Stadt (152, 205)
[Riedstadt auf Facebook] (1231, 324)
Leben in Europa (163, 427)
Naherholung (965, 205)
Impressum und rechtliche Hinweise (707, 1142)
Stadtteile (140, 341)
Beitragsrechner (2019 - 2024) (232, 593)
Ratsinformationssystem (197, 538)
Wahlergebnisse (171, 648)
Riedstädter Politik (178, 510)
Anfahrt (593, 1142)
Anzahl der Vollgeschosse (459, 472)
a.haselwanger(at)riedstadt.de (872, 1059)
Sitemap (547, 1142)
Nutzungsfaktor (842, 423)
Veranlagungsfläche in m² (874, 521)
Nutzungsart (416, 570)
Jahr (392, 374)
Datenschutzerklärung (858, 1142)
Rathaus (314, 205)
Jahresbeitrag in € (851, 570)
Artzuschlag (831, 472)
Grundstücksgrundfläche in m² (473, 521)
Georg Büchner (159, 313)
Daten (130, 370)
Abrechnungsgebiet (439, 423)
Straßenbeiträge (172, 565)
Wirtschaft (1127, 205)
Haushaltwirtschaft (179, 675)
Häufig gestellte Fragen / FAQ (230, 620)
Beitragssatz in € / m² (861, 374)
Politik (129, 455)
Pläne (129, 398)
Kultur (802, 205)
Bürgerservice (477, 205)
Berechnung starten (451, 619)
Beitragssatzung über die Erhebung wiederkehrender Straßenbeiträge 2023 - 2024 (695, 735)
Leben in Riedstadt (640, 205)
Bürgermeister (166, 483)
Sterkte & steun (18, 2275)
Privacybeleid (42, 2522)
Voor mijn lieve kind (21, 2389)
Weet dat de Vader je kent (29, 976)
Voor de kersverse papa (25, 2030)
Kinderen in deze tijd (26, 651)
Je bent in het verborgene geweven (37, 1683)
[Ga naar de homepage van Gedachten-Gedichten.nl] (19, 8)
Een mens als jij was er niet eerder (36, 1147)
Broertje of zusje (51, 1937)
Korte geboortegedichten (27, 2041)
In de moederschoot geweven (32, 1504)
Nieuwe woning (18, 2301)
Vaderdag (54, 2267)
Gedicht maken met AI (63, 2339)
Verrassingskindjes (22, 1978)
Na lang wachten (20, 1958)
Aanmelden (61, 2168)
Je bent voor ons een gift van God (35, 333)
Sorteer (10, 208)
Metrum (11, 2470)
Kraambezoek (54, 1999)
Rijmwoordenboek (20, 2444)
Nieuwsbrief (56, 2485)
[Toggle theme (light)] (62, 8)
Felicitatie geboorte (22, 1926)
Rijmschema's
==============================
WORK ITEM:
Could you print the lines of the records above from the one containing "Jahr (392, 374)" through the last, exactly and with no additions?

COMPLETED EXERCISE:
Jahr (392, 374)
Datenschutzerklärung (858, 1142)
Rathaus (314, 205)
Jahresbeitrag in € (851, 570)
Artzuschlag (831, 472)
Grundstücksgrundfläche in m² (473, 521)
Georg Büchner (159, 313)
Daten (130, 370)
Abrechnungsgebiet (439, 423)
Straßenbeiträge (172, 565)
Wirtschaft (1127, 205)
Haushaltwirtschaft (179, 675)
Häufig gestellte Fragen / FAQ (230, 620)
Beitragssatz in € / m² (861, 374)
Politik (129, 455)
Pläne (129, 398)
Kultur (802, 205)
Bürgerservice (477, 205)
Berechnung starten (451, 619)
Beitragssatzung über die Erhebung wiederkehrender Straßenbeiträge 2023 - 2024 (695, 735)
Leben in Riedstadt (640, 205)
Bürgermeister (166, 483)
Sterkte & steun (18, 2275)
Privacybeleid (42, 2522)
Voor mijn lieve kind (21, 2389)
Weet dat de Vader je kent (29, 976)
Voor de kersverse papa (25, 2030)
Kinderen in deze tijd (26, 651)
Je bent in het verborgene geweven (37, 1683)
[Ga naar de homepage van Gedachten-Gedichten.nl] (19, 8)
Een mens als jij was er niet eerder (36, 1147)
Broertje of zusje (51, 1937)
Korte geboortegedichten (27, 2041)
In de moederschoot geweven (32, 1504)
Nieuwe woning (18, 2301)
Vaderdag (54, 2267)
Gedicht maken met AI (63, 2339)
Verrassingskindjes (22, 1978)
Na lang wachten (20, 1958)
Aanmelden (61, 2168)
Je bent voor ons een gift van God (35, 333)
Sorteer (10, 208)
Metrum (11, 2470)
Kraambezoek (54, 1999)
Rijmwoordenboek (20, 2444)
Nieuwsbrief (56, 2485)
[Toggle theme (light)] (62, 8)
Felicitatie geboorte (22, 1926)
Rijmschema's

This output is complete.